SUPPLIED PASSAGE:

....................

When the circus (or Cirque du Soleil) comes to town: An inside look

Talk about an acrobatic exercise, we spoke with the person who oversees the set up at Prudential Center – not to mention the housing (and feeding) of the traveling crew

Michael Veilleux, the tour director of Corteo, the arena production from Cirque du Soleil, offers a laugh when asked the question: Yes, each of the 107 members of the never-ending traveling show gets their own hotel room.

The rooms, after all, really serve as temporary homes for the crew of this world-class production, which is on the road up to 46 weeks a year.

Of course, finding enough hotel rooms on each of the weeklong stops of Cirque du Soleil Corteo rarely is easy — and always is Veilleux’s first challenge of a new week.

“Finding hotels that are up to our standard is always a challenge,” he said.

Want to go?

Tickets can be purchased at Ticketmaster.com or at Prudential Center’s box office.

The schedule:

  • Thursday, 7:30 p.m.;
  • Friday, 7:30 p.m.;
  • Saturday, 3:30 and 7:30 p.m.;
  • Sunday, 1 p.m.

Feeding the crew? That’s another challenge — and one that Veilleux gladly delegates to the traveling team of chefs, who prepare meals daily.

....................

REQUIRED TASK A: Rewrite the paragraph of the Corteo article that begins "Michael Veilleux, the tour director" in a shorter form, keeping its main facts.
REQUIRED TASK B: From the Corteo article, extract the passage from "Talk about an" up to and including "weeks a year.".
REQUIRED TASK C: Continue the Corteo article beyond its final sentence about the traveling team of chefs.

DATA EXCERPT:
....................

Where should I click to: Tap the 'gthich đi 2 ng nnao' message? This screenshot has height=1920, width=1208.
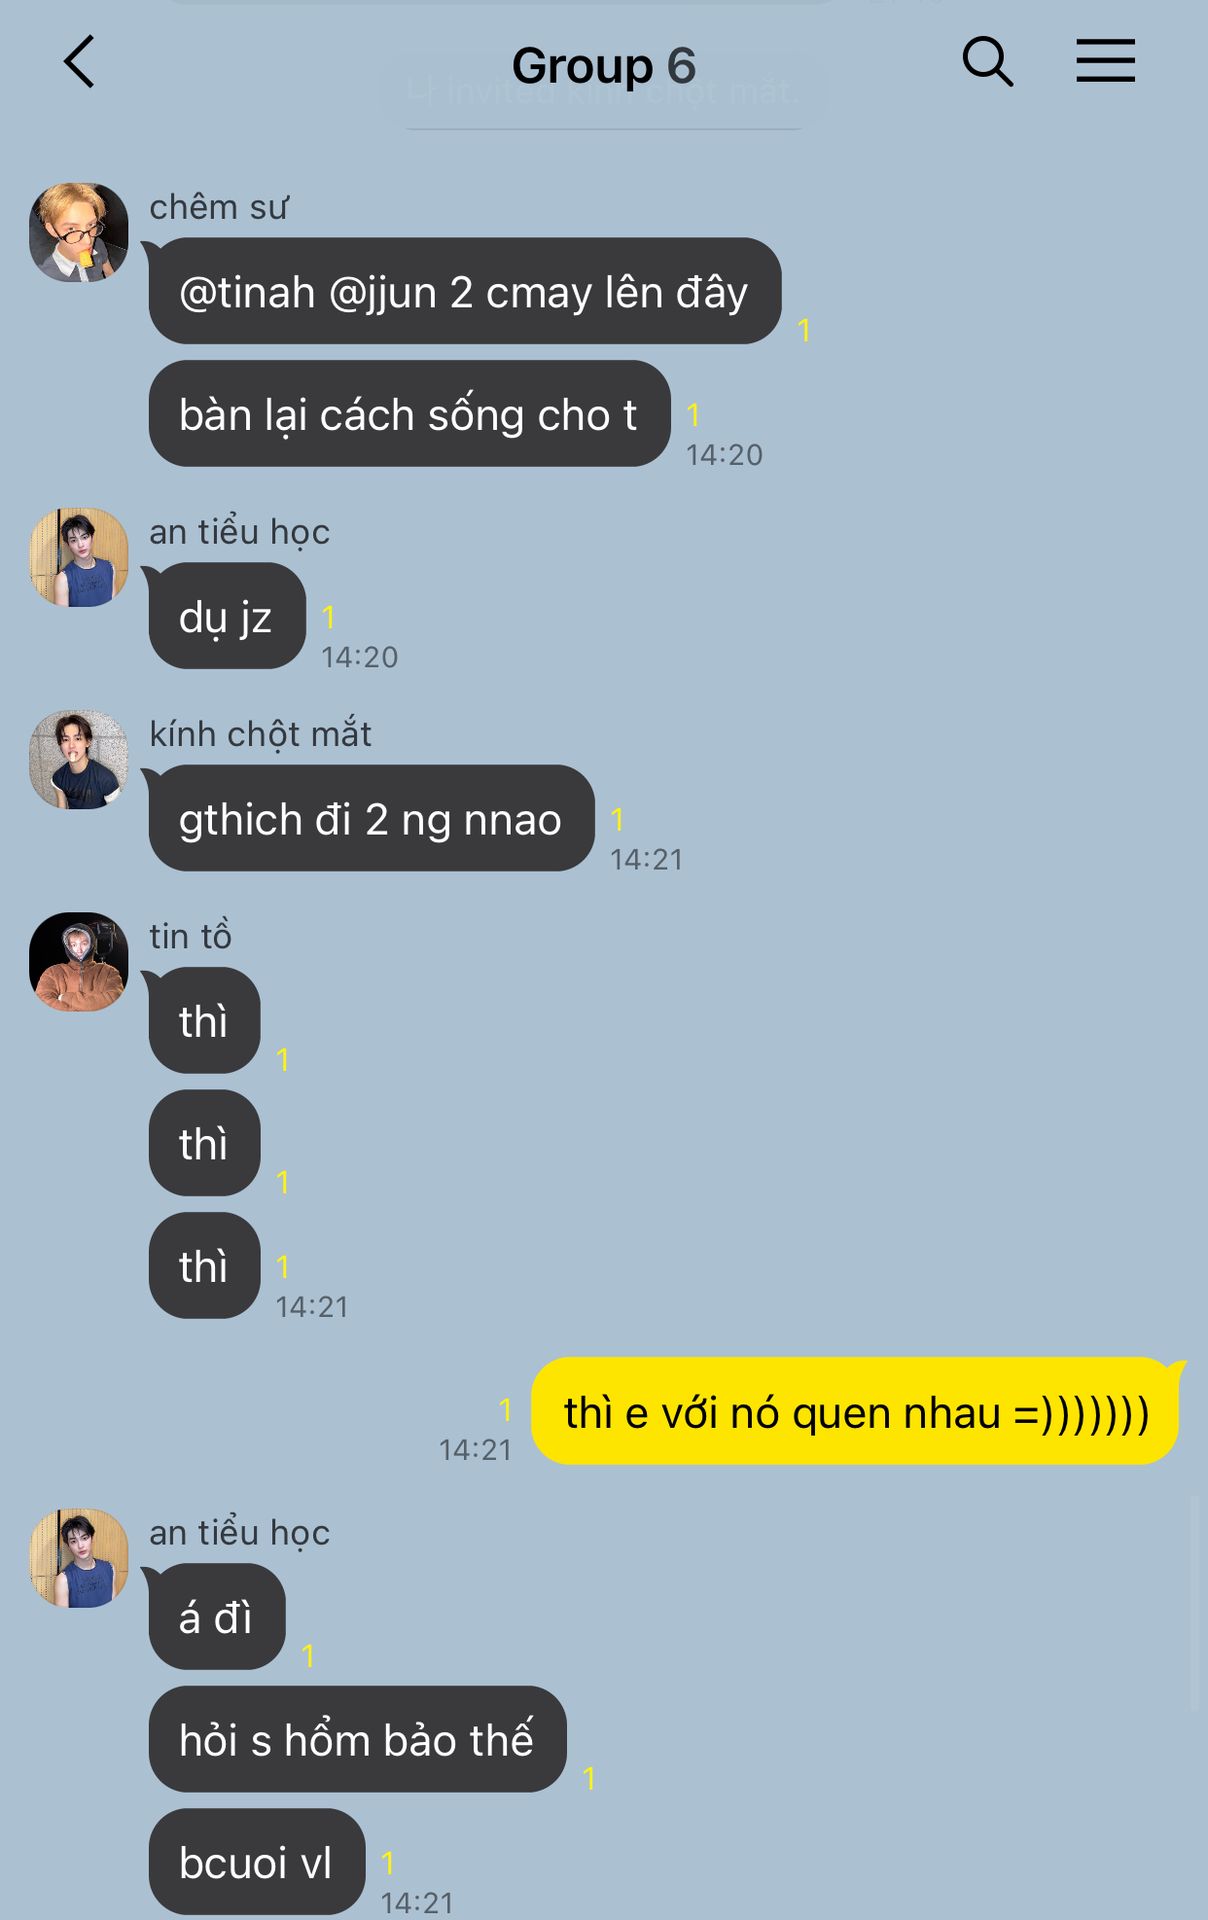click(x=371, y=818)
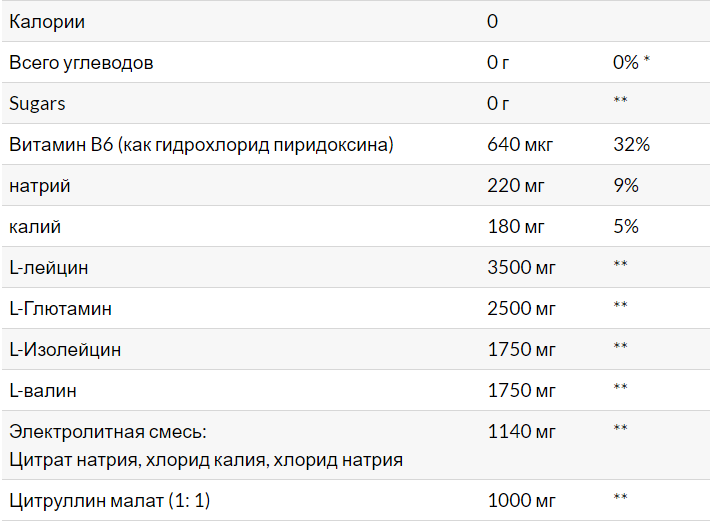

....................

EXPECTED ANSWER A: Michael Veilleux, tour director of Cirque du Soleil's arena show Corteo, laughs at the question but confirms that each of the show's 107 traveling members gets a hotel room of their own.

EXPECTED ANSWER B:
Talk about an acrobatic exercise, we spoke with the person who oversees the set up at Prudential Center – not to mention the housing (and feeding) of the traveling crew

Michael Veilleux, the tour director of Corteo, the arena production from Cirque du Soleil, offers a laugh when asked the question: Yes, each of the 107 members of the never-ending traveling show gets their own hotel room.

The rooms, after all, really serve as temporary homes for the crew of this world-class production, which is on the road up to 46 weeks a year.

EXPECTED ANSWER C:
“We have a catering manager who goes out and shops every morning,” he said. “We have 53 acrobats — and their body is their temple — so, it’s important that everything is fresh.”

So, don’t go scouring the local restaurants around the Prudential Center in Newark, if you’re hoping to get a glimpse of some of the world’s top acrobats — appearing in one of the world’s most dynamic shows.

They’ll be on display, starting Thursday night — the first of a four-day, five-show performance (two on Saturday) at the Prudential Center.

The show — which has been seen by more than 10 million spectators in 20 countries on four continents since it debuted in 2005 — is a choreographed marvel. So is the logistics of going from city-to-city with 22 trucks of equipment.

Being that New Jersey is a hotspot for logistical maneuvering, we thought it would be fun to find out just what happens when the circus comes to town. And who better to speak with than Veilleux, who has been with the arena program since its inception — and with Cirque du Soleil since 1998.

Here’s a look at our talk with Veilleux, edited for space and clarity.

ROI-NJ: How do you do this setup and tear down, week after week?

About the show

Corteo, which means cortege in Italian, is a joyous procession, a festive parade imagined by a clown. The show brings together the passion of the actor with the grace and power of the acrobat to plunge the audience into a theatrical world of fun, comedy and spontaneity situated in a mysterious space between heaven and earth.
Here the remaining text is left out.